Dopo avere escluso ogni dubbio circa la qualità di condomina in capo alla resistente e dunque della sua attitudine sia ad impugnare la delibera assembleare, sia, ad utilizzare, in quanto bene comune ex art. 1102 c.c., l'androne della scala del condominio, la sentenza entra nel vivo della questione.
Va escluso, afferma la corte, che si ricada nell'ipotesi di costituzione di servitù: non ritiene infatti pertinente il riferimento alla giurisprudenza della stessa corte relativa alla costituzione di servitù di passaggio su beni condominiali, in ragione della diversità tra la fattispecie concretamente verificatasi e quella prevista dall'orientamento in esame. Infatti, l'indirizzo de quo si riferisce all'ipotesi della costituzione di servitù di passaggio su beni condominiali per consentire un collegamento diretto tra distinti immobili di proprietà del medesimo privato (cfr., ex multis, Cass., 18-09-2013, n. 21395; Cass., 06-02-2009, n. 3035; Cass., 19-04-2006, n. 9036; Cass., 13-01-1995, n. 360).
Al contrario, nel caso di specie l'intimata si è limitata a chiedere l'apertura di un nuovo ingresso per il proprio immobile presso l'androne condominiale, cosi da realizzare unicamente un utilizzo più intenso di tale bene comune, senza, quindi, escludere gli altri condomini dall'uso del bene in questione.
Effettivamente le sentenze richiamate dall'appellante e menzionate dalla Corte nel provvedimento in commento riguardano situazioni ove la realizzazione della nuova apertura aveva creato un collegamento con beni immobili esterni al condominio, consentendo l'accesso a soggetti estranei e per questo motivo erano stante ritenute illegittime, potendo dare luogo a servitù a carico della proprietà condominiale e non risolvendosi affatto in un semplice maggior godimento della cosa comune da parte del condominio, integrando una anormale e diversa utilizzazione, diretta a sopperire ai bisogni di un bene al quale non è legata da alcun rapporto e che può dar luogo all'acquisto di una servitù a carico della proprietà condominiale (Cass. 360/1995).
Ciò, prosegue la Suprema Corte, appare pienamente in linea con il consolidato orientamento della Suprema Corte, secondo il quale, in tema di comunione, ciascun comproprietario ha diritto di trarre dal bene comune una utilità maggiore e più intensa di quella che ne viene tratta dagli altri comproprietari, purché non venga alterata la destinazione del bene o compromesso il diritto al pari uso da parte di quest'ultimi.
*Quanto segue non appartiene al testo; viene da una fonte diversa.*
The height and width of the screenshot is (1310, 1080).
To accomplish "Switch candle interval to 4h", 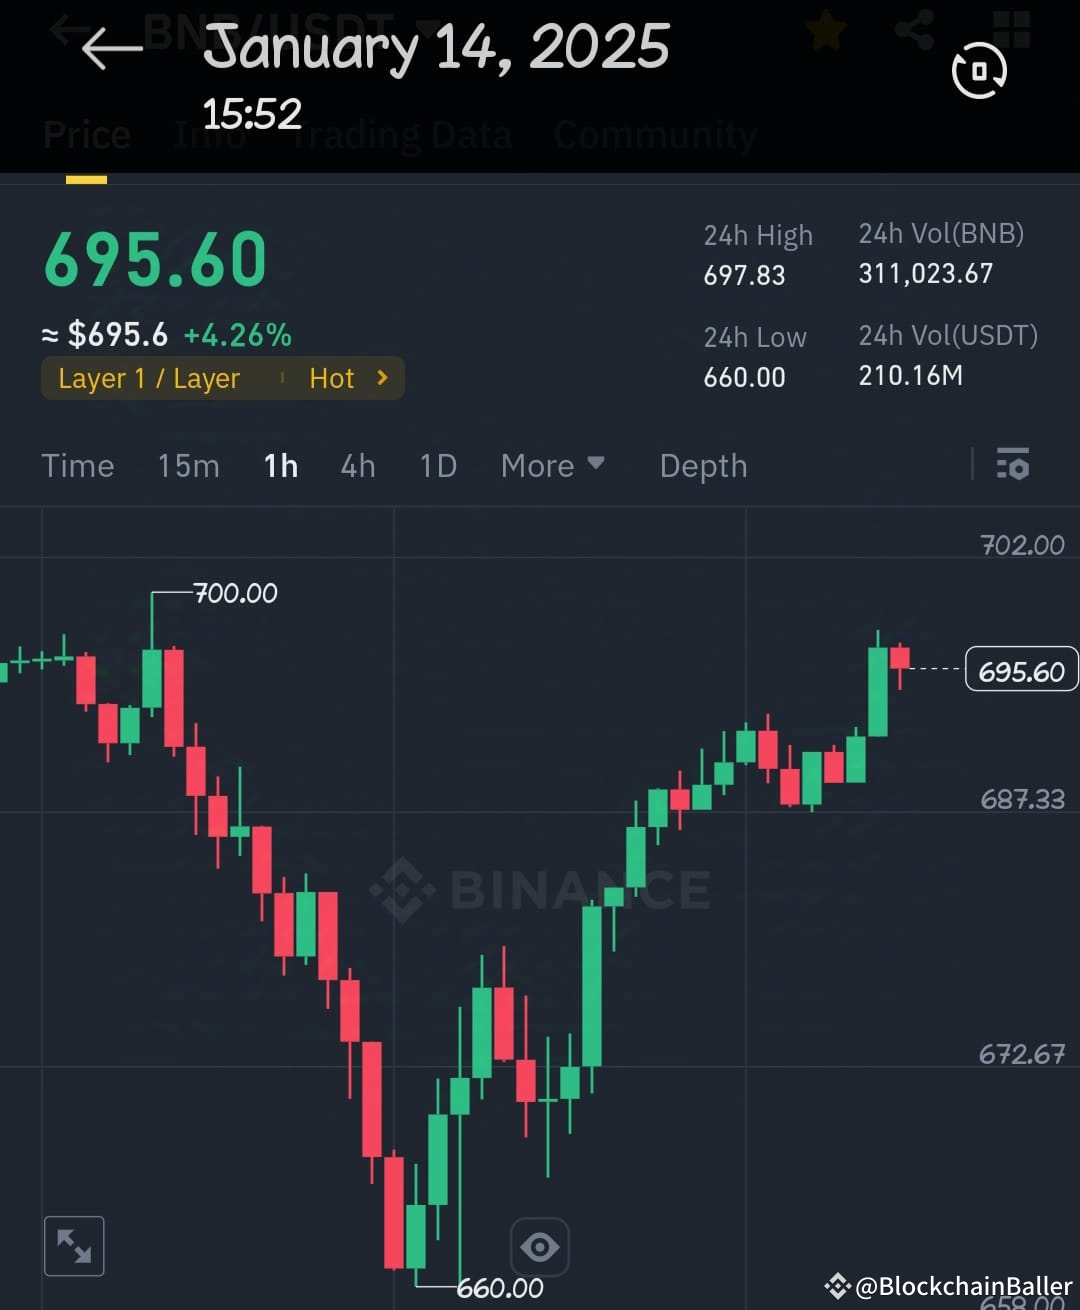I will coord(357,465).
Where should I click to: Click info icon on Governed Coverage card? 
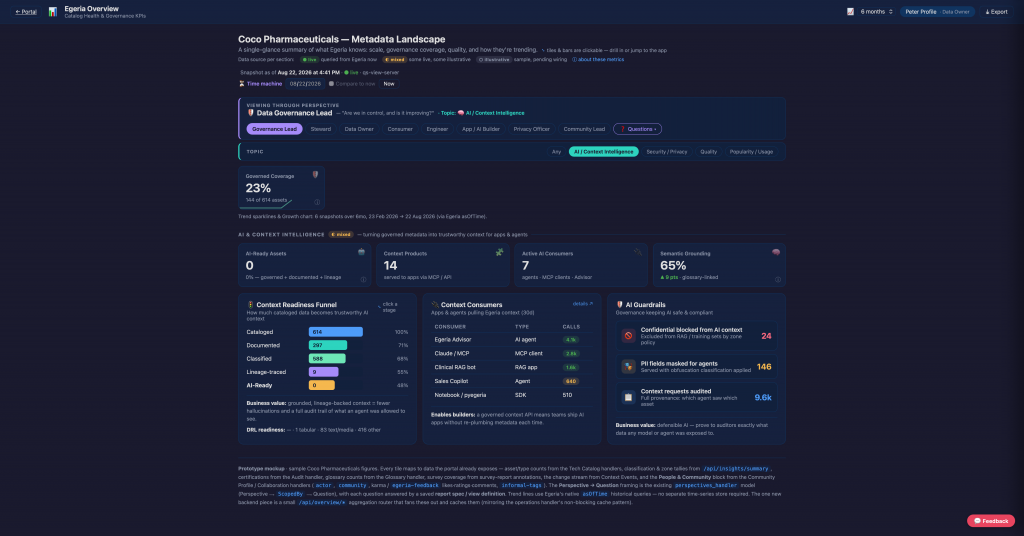(317, 202)
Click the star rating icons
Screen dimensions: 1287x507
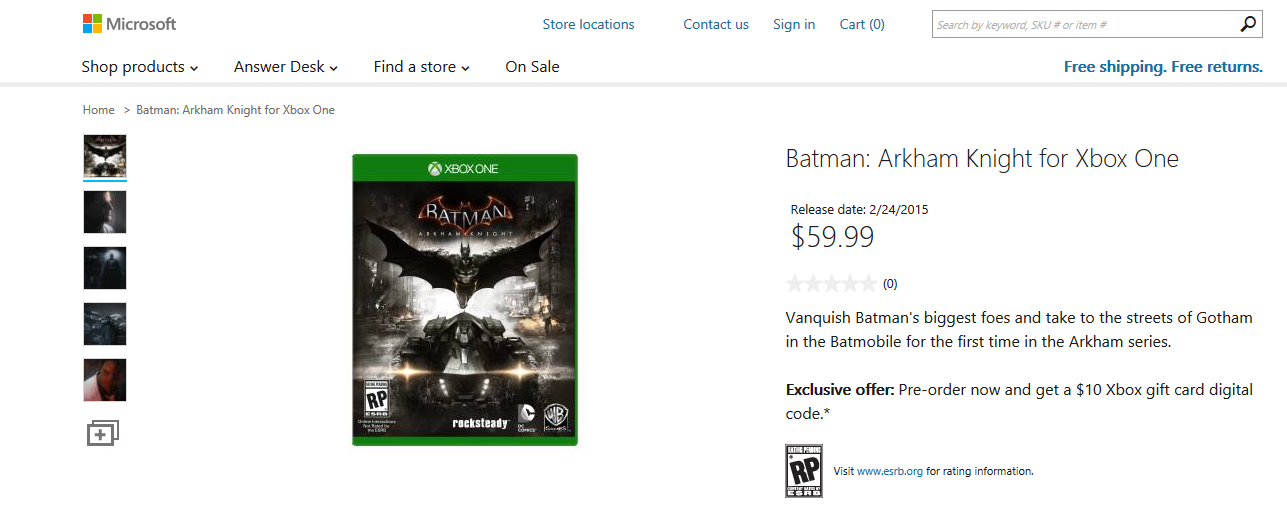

In particolare, per stabilire se l'uso più intenso da parte del singolo sia da ritenere consentito ai sensi dell'art. 1102 cod. civ., non deve aversi riguardo all'uso concreto fatto della cosa dagli altri condomini in un determinato momento, ma a quello potenziale in relazione ai diritti di ciascuno.
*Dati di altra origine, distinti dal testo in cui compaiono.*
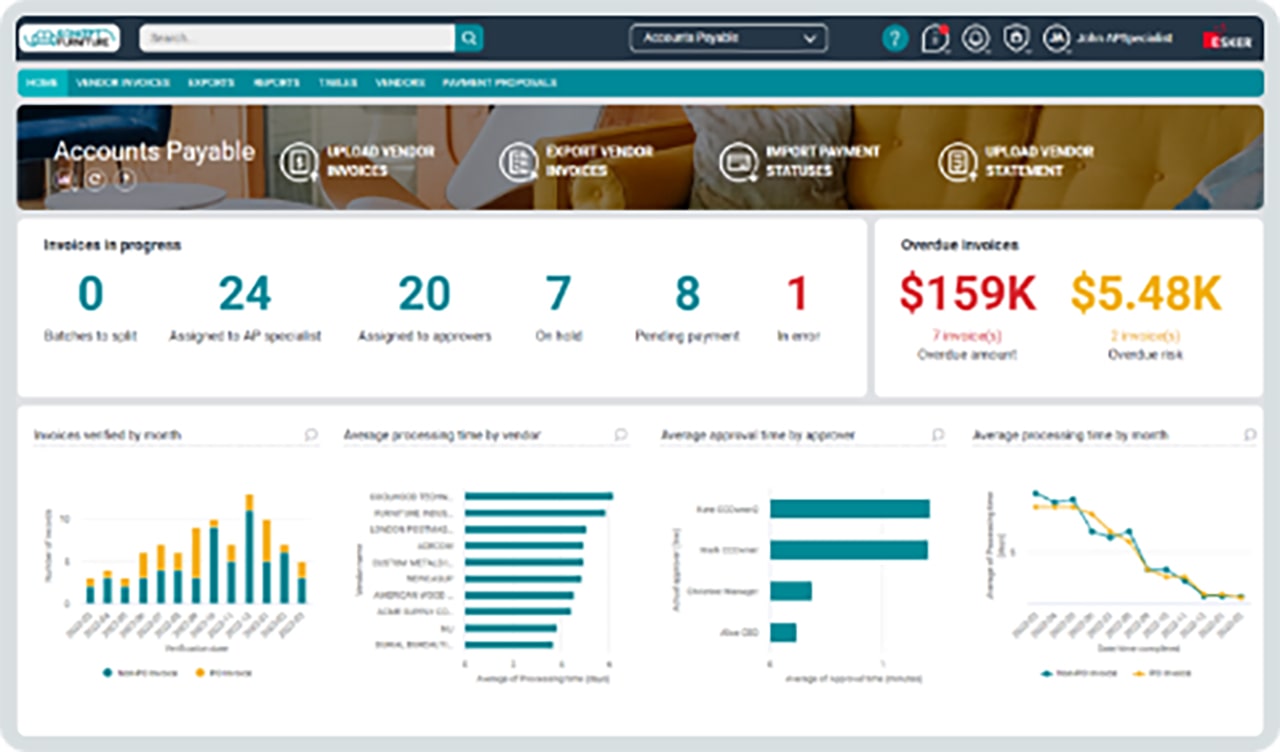Open comment icon on Average approval time chart
Image resolution: width=1280 pixels, height=752 pixels.
pyautogui.click(x=938, y=435)
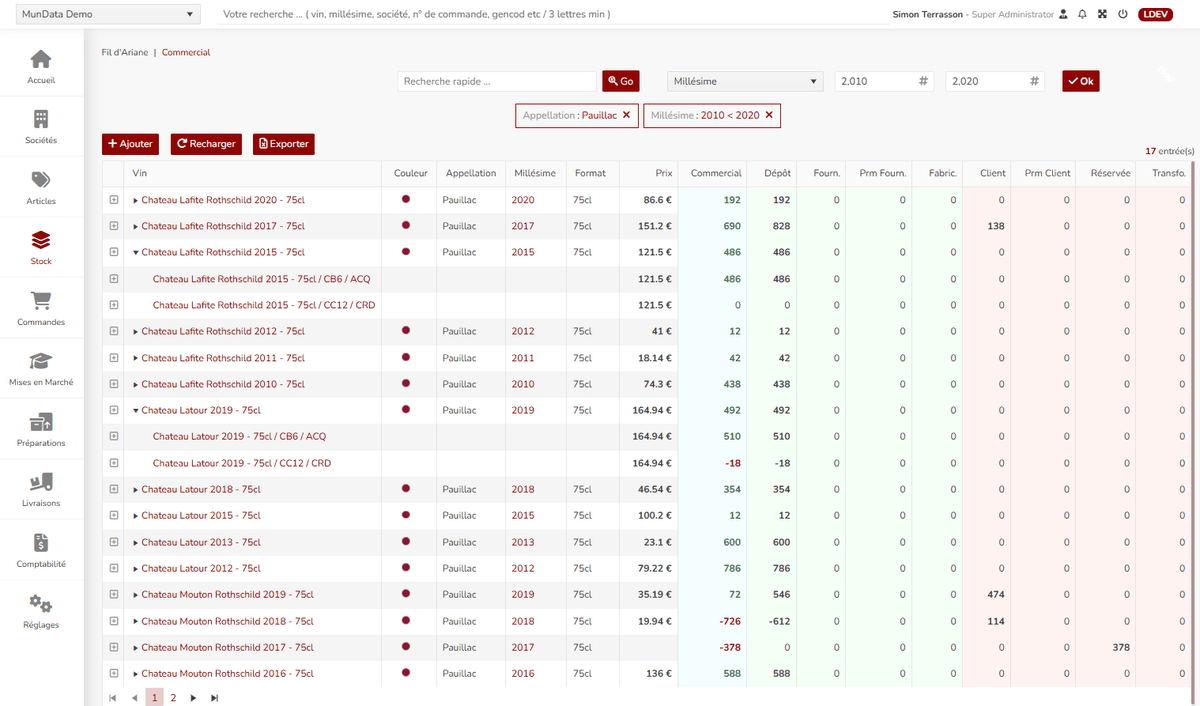This screenshot has width=1200, height=706.
Task: Toggle fullscreen with the expand icon
Action: [1102, 15]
L'uso deve ritenersi in ogni caso consentito se l'utilità aggiuntiva, tratta dal singolo comproprietario dall'uso del bene comune, non sia diversa da quella derivante dalla destinazione originaria del bene e sempre che detto uso non dia luogo a servitù a carico del suddetto bene comune (cfr. Cass., 27-02-2007, n. 4617; Cass., 30-05-2003, n. 8808; Cass., 01-08-2001, n. 10453; Cass., 12-02-1998, n. 1499).
Nel caso di specie, chiosano gli ermellini, pare evidente che l'apertura nell'androne della scala [..] di una nuova entrata per il locale terraneo dell'intimata non impedisca agli altri condomini di fruire dell'androne per raggiungere i propri appartamenti. Né, tantomeno, si potrebbe ragionevolmente affermare che l'ingresso de quo sia idoneo ad alterare irreversibilmente la destinazione dell'androne.
Al contrario, l'apertura del nuovo accesso all'immobile dell'intimata valorizzerebbe e potenzierebbe la funzione dell'androne in esame, ossia quella di facilitazione del transito dei condomini, e dei terzi, da e verso le singole unità abitative della scala.